[Start of Attachment]

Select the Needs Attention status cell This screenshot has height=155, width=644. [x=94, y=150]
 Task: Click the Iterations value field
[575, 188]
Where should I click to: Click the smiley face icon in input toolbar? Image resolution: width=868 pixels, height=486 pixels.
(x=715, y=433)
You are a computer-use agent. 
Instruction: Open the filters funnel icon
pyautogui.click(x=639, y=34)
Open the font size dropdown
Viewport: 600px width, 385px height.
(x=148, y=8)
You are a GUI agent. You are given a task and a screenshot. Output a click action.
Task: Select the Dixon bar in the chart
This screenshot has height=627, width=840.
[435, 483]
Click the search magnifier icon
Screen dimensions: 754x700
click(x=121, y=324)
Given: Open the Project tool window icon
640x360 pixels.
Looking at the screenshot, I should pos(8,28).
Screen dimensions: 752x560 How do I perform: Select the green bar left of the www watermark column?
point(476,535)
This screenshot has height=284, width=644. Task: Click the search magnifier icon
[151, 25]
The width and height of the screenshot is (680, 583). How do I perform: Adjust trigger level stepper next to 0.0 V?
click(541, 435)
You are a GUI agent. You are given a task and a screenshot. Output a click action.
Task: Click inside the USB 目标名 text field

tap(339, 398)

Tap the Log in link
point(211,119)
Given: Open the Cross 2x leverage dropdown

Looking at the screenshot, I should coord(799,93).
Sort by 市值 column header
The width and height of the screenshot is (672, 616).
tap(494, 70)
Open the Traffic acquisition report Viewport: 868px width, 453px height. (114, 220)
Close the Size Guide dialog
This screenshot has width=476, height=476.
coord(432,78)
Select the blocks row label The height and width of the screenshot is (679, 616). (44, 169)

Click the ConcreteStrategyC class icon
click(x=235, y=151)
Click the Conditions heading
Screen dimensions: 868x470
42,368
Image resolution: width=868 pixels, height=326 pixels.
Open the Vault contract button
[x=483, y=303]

[End of Attachment]

→ THE PROBLEM: Reproduce the entries exactly as they appear.

→ ANSWER TO THIS EXERCISE:
Select the Needs Attention status cell This screenshot has height=155, width=644. [x=94, y=150]
 Task: Click the Iterations value field
[575, 188]
Where should I click to: Click the smiley face icon in input toolbar? Image resolution: width=868 pixels, height=486 pixels.
(x=715, y=433)
You are a computer-use agent. 
Instruction: Open the filters funnel icon
pyautogui.click(x=639, y=34)
Open the font size dropdown
Viewport: 600px width, 385px height.
(x=148, y=8)
You are a GUI agent. You are given a task and a screenshot. Output a click action.
Task: Select the Dixon bar in the chart
This screenshot has height=627, width=840.
[435, 483]
Click the search magnifier icon
Screen dimensions: 754x700
click(x=121, y=324)
Given: Open the Project tool window icon
640x360 pixels.
Looking at the screenshot, I should pos(8,28).
Screen dimensions: 752x560 How do I perform: Select the green bar left of the www watermark column?
point(476,535)
This screenshot has height=284, width=644. Task: Click the search magnifier icon
[151, 25]
The width and height of the screenshot is (680, 583). How do I perform: Adjust trigger level stepper next to 0.0 V?
click(541, 435)
You are a GUI agent. You are given a task and a screenshot. Output a click action.
Task: Click inside the USB 目标名 text field

tap(339, 398)

Tap the Log in link
point(211,119)
Given: Open the Cross 2x leverage dropdown

Looking at the screenshot, I should coord(799,93).
Sort by 市值 column header
The width and height of the screenshot is (672, 616).
tap(494, 70)
Open the Traffic acquisition report Viewport: 868px width, 453px height. (114, 220)
Close the Size Guide dialog
This screenshot has width=476, height=476.
coord(432,78)
Select the blocks row label The height and width of the screenshot is (679, 616). (44, 169)

Click the ConcreteStrategyC class icon
click(x=235, y=151)
Click the Conditions heading
Screen dimensions: 868x470
42,368
Image resolution: width=868 pixels, height=326 pixels.
Open the Vault contract button
[x=483, y=303]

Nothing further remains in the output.